それに、カルアは〈デブブ〉の時自分だけ属性武器を貸与されたことを未だに気にしているようだった。もし属性武器の刀が出た場合はリカに貸してあげて欲しいと言っていたのを覚えている。
これは、カルアにとって一番欲しいものだったのかもしれないな。
「ん、リカ、これ使って欲しい」
「良いのか?」
「ああ。それはリカが使ってくれ。反りが入っているからパメラは使わないだろうしな」
「そうか。ではありがたく受け取らせてもらおう。カルア、ありがとう」
「ん」
カルアが渡してきた刀を左手に装備するリカ、確か左手の受けに使う方の刀は主装備と違い間に合わせだって以前聞いたことがあった。

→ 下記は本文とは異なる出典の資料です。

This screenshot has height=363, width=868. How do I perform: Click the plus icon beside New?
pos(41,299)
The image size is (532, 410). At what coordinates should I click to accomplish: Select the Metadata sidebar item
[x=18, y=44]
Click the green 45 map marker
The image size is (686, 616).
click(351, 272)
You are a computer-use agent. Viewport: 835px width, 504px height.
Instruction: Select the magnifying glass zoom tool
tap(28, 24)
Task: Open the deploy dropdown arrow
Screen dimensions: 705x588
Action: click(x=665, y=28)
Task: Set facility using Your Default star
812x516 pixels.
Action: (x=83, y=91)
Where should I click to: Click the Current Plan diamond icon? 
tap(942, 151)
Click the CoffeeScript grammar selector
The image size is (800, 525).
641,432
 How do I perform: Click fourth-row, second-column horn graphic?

〈姫職〉装備の〈剛刀ムラサキ〉を右手に〈六雷刀・獣封〉を左手に持つリカはかなり凛々しく、格好良かった。
「どうだろうか?」
「ん、リカ、すごくいい。似合ってる」
「ああ。格好良いぞリカ」
「ふふ、ありがとう。より一層精進いたそう」
新しい武器にリカも喜んでいる様子だ。
これは、俺が〈銀箱〉を開けないでよかったのかもしれないな。
ギュっとリカにハグされるカルアを見ながらそう思った。